Filter this data down to the lines that hold "computer", and copy them.
(Supplied entries)
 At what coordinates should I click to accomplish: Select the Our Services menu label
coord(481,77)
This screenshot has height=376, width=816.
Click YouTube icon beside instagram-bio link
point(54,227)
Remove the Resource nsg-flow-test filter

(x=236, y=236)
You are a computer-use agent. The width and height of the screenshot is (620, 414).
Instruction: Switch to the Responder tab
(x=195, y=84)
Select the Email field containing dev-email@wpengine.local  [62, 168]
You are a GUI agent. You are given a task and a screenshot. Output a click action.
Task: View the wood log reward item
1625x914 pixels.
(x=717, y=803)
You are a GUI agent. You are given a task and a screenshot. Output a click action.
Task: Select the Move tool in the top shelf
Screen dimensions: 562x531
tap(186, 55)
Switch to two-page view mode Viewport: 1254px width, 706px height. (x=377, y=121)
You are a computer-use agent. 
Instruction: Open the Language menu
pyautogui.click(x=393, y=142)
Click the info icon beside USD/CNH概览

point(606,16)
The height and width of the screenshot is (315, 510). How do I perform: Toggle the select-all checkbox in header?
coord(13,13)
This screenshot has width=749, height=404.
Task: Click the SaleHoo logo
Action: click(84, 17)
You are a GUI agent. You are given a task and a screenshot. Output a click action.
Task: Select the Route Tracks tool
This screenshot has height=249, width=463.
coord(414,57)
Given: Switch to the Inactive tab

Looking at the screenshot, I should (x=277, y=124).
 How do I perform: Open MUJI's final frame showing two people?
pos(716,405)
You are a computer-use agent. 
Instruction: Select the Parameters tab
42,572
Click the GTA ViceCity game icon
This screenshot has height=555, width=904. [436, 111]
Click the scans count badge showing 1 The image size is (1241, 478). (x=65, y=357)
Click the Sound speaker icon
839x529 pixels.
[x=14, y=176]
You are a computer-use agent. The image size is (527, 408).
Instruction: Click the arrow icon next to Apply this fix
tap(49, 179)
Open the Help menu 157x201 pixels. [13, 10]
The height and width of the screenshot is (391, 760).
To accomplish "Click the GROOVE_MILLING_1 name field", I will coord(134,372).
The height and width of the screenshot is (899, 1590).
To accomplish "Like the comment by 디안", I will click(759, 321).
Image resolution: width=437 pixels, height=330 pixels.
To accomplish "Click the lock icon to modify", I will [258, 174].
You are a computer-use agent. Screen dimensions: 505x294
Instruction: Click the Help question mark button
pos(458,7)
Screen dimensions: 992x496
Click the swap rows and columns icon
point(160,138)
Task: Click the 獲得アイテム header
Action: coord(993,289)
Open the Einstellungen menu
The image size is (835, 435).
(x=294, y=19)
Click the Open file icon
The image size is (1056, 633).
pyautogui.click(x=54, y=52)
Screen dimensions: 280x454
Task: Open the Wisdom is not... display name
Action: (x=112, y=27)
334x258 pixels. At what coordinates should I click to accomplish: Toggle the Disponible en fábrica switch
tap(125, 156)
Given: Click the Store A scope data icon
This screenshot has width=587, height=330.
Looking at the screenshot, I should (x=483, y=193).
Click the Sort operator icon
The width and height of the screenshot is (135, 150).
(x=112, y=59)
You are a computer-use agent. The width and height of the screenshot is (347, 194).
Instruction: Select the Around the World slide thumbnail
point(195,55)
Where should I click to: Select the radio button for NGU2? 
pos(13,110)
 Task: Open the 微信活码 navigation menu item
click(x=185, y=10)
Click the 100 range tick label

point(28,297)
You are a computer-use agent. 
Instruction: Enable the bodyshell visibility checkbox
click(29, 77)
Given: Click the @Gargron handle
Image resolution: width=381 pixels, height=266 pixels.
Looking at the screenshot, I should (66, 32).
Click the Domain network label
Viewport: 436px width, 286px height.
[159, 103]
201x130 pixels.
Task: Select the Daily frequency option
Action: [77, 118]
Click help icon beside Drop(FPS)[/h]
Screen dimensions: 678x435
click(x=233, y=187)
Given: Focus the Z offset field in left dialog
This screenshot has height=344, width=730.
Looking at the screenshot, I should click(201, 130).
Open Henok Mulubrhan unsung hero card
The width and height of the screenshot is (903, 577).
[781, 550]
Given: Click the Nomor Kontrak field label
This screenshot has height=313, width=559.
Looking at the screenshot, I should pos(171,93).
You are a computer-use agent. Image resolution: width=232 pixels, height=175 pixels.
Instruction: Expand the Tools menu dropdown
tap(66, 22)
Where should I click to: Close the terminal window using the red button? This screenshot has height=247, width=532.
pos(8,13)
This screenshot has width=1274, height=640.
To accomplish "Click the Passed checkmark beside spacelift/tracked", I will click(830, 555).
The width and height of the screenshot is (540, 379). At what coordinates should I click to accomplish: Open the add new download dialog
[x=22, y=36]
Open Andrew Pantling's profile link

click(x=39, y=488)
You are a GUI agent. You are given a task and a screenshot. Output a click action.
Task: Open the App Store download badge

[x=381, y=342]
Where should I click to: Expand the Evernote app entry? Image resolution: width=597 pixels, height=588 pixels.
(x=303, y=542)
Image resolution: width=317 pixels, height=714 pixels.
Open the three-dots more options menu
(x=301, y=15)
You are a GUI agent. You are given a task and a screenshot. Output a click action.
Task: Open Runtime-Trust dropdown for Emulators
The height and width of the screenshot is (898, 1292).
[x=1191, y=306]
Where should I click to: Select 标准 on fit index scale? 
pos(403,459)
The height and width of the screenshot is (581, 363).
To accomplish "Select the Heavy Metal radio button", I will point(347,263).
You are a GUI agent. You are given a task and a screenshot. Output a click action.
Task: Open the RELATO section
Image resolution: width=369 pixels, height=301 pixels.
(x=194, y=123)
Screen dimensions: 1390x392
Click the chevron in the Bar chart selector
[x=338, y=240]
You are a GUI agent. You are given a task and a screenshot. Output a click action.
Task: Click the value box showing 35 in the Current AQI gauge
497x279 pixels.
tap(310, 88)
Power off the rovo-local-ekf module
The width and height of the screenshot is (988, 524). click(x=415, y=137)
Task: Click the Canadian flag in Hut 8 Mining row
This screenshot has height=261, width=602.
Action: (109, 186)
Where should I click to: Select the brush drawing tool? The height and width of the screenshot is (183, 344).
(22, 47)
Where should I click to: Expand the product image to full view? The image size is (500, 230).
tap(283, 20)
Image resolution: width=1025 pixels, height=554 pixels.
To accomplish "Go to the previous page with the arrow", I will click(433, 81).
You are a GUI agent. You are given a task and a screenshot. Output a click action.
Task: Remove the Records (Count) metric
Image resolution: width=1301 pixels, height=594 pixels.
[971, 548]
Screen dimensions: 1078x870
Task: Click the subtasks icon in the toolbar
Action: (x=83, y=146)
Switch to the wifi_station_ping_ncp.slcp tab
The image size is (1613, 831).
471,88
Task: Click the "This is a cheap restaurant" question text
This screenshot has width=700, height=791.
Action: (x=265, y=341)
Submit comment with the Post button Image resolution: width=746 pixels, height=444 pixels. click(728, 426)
(End Supplied entries)
_Solution to the problem_.
You are a computer-use agent. The width and height of the screenshot is (620, 414).
You are a computer-use agent. 
You are a computer-use agent. 
You are a computer-use agent. The image size is (527, 408).
You are a computer-use agent. Screen dimensions: 505x294
You are a computer-use agent. The width and height of the screenshot is (347, 194).
You are a computer-use agent. 
You are a computer-use agent. Image resolution: width=232 pixels, height=175 pixels.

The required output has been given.